Viking, I'm so sorry you really don't need this. I wouldn't be comfortable with mark chatting to any women online, Skype whatever :shrug: I don't talk to men online so its not ok for him to do that either. Nothing good ever comes of men chatting to women online as Liz said it just doesn't matter where in the world they are either. As for snooping, I say you have good reason to snoop :)

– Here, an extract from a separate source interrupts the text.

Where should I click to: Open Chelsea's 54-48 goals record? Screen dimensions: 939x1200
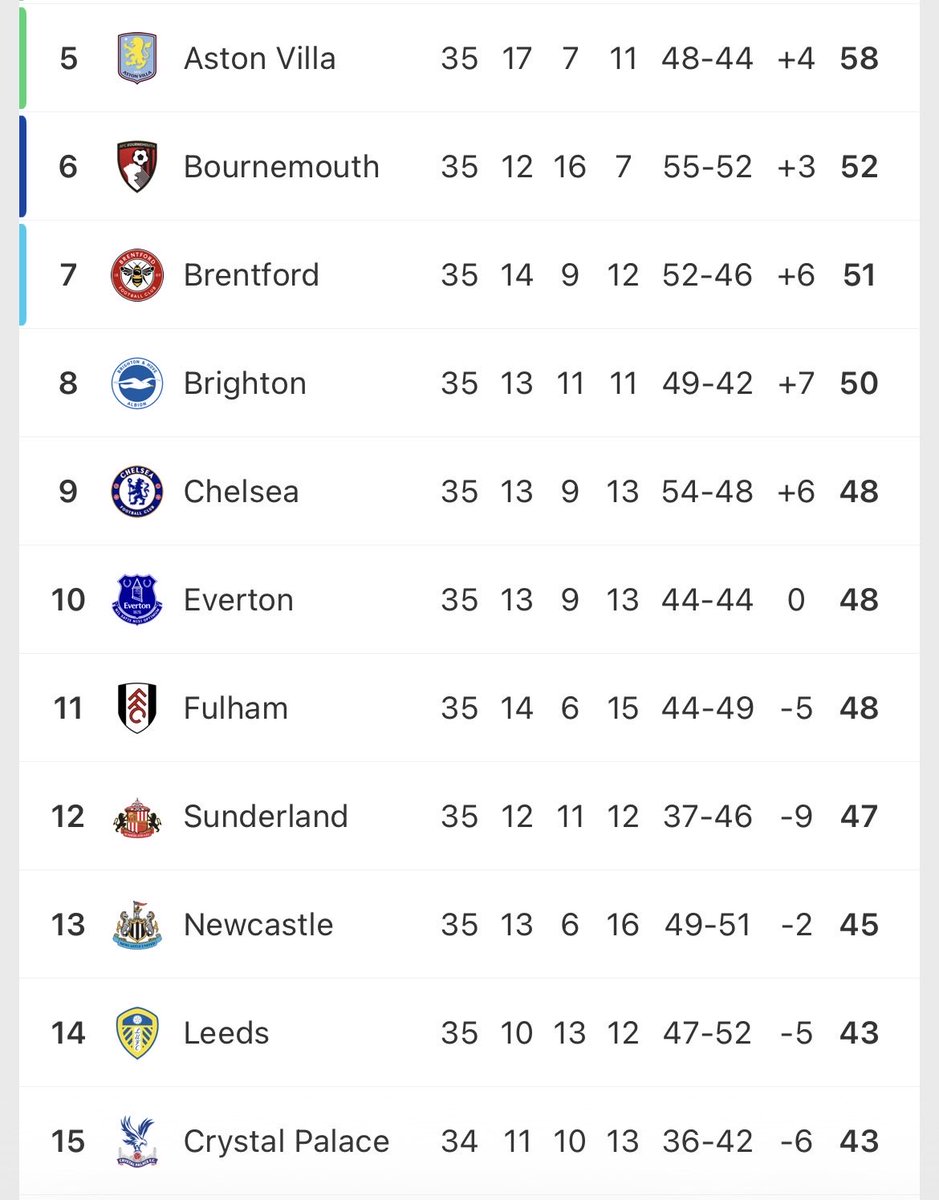pos(707,492)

That all being said I also understand why you don't want to jump the gun, there are always other factors to consider as well but I do hope if you find more evidence you will do what's best for you and C :) Don't let him walk all over you and don't let him make you feel silly for asking questions, the fact he put a password on is enough to let you know you were right :)
 
I would just like to add that I have a guy friend who is married that I chat to online but there is absolutely nothing in it, he is just a friend :thumbup:
 
I appreciate your support and ideas. I have only told one friend as I needed to talk to someone and she knows all of our history. This is not something many if my friends would be able to have knowledge of and be able to support me in whatever decision I end up making. Honestly, I don't know if I care enough right now to do anything about it. Things are so complicated and our relationship is more like roommates anyhow unfortunately so I am upset, but I guess I've just not gotten upset enough to do anything. Does that make sense? I'm able to forget about it and move on currently probably because I'm so busy that I don't have much time to stew. I wrote a loooooong email to him but I haven't sent it. Yet. I think that helped me get out some anger and frustration with the whole thing. It's sitting there in cyberspace. I will probably rework it and edit it and send it sometime. Not sure when. It will really catch him off guard I'm sure since I've been able to move forward for now. With my mom's surgery and his mother's arrival, and Carolyn's birthday I just needed to put it on the back burner. Does anyone understand that? Am I just crazy?
 
Totally understand V, sometimes you just have to take stock and approach things when the time is right and also like you say you have been super busy. I think it also tells a lot when you get to a point where you are not as upset as perhaps you might be :flower: :hugs::hugs:
 
Totally understand that Viking, I completely agree with butterfly as well :) Hang in there !!
 
Totally understand V, sometimes you just have to take stock and approach things when the time is right and also like you say you have been super busy. I think it also tells a lot when you get to a point where you are not as upset as perhaps you might be :flower: :hugs::hugs:

Exactly wss ^^^

He had better watch out for karma, though....:growlmad:
 
As the girls have said, that makes total sense. I hope even the fact of putting it in writing felt like you were getting some of it out.